扉をあけ部屋を出るところで少女がベルに声をかけた。

 

「あの!あなた様のお名前は?」

 

「あ、自己紹介をしていませんでした、すみません。僕の名前はベル・クラネルです」

 

「拙者は刹那でござる」

 

少女は布団で顔を半分ほど隠しながらおずおずとベルに話しかけた。

 

「ベ、ベル様とお呼びしてもよろしいでしょうか?」

 

(拙者は無視でござるか......!?)

 

「へ?様ですか?別にいいですが......恥ずかしいというかなんというか......」

 

ベルは頬を染めながら頭をかいている。

 

「ではベル様とお呼びしますね!ベル様助けていただいてありがとうございました」

 

「いえいえ気にしないでください」

 

ほほえむベルはリリにとって王子様にみえていることだろう。
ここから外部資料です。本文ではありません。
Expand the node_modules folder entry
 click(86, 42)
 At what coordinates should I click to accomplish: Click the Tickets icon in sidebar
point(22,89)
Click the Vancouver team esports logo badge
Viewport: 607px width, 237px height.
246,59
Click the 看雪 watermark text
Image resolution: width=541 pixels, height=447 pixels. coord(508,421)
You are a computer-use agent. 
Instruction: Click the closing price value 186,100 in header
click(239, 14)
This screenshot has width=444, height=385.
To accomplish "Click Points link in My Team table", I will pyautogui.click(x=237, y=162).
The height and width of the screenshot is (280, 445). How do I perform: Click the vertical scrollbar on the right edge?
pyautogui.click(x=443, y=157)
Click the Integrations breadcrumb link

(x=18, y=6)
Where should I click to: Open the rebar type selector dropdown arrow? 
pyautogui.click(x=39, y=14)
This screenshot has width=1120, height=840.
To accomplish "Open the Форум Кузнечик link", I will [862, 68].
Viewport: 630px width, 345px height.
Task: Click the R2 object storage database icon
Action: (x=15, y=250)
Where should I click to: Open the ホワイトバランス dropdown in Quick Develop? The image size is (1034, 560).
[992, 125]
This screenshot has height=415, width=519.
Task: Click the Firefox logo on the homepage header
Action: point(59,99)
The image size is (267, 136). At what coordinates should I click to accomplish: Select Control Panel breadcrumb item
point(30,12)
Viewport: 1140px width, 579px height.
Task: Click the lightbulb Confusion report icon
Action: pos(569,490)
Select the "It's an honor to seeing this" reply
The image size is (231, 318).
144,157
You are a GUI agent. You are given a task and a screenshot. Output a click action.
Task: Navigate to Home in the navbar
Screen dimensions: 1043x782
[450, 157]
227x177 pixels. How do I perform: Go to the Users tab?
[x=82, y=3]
悲惨な運命にあった少女は救われたのだ......

 

「そういえばベル君、君はどこのファミリアに所属しているんだい?」

 

(この子ベルがどこのファミリアに所属しているのか知らなかったのね......」

 

「僕ですか?僕のファミリアは......」

 

「ベル!何をしてるでござる!早くしないと本当に怒られるでござるよー!」

 

「すすすすみませんヘスティア様、これで僕行きますね!また来ますー!」

 

返事をしないままベルはあわてて刹那と共に外へとかけて行った。

 

「ベルの奴、俺を置いていきやがって......しょうがない、俺も帰るか」

 

ヴェルフは相棒に忘れられてしょんぼりと肩を落とし工具などを担いで外へ出た。

 

「ヴェルフ、荷物もあるから私も付き合うわ。その代りお茶でもだしてちょうだい」

 

にこっと微笑むヘファイストスにヴェルフの心臓は高鳴った。

 

(ベル、感謝するぜ!)

 

 

 




読んでくださっている皆様いつもありがとうございます。

少々体調をくずしておりましたぁぁ<m(__)m>更新遅くなりまして申し訳ない<m(__)m>

アイズ達と違いオラリオは平和です。

リリルカさんは悲しく辛いソウマファミリアでのことは忘れて、ヘスティアの元で幸せになってほしいです、それだけです。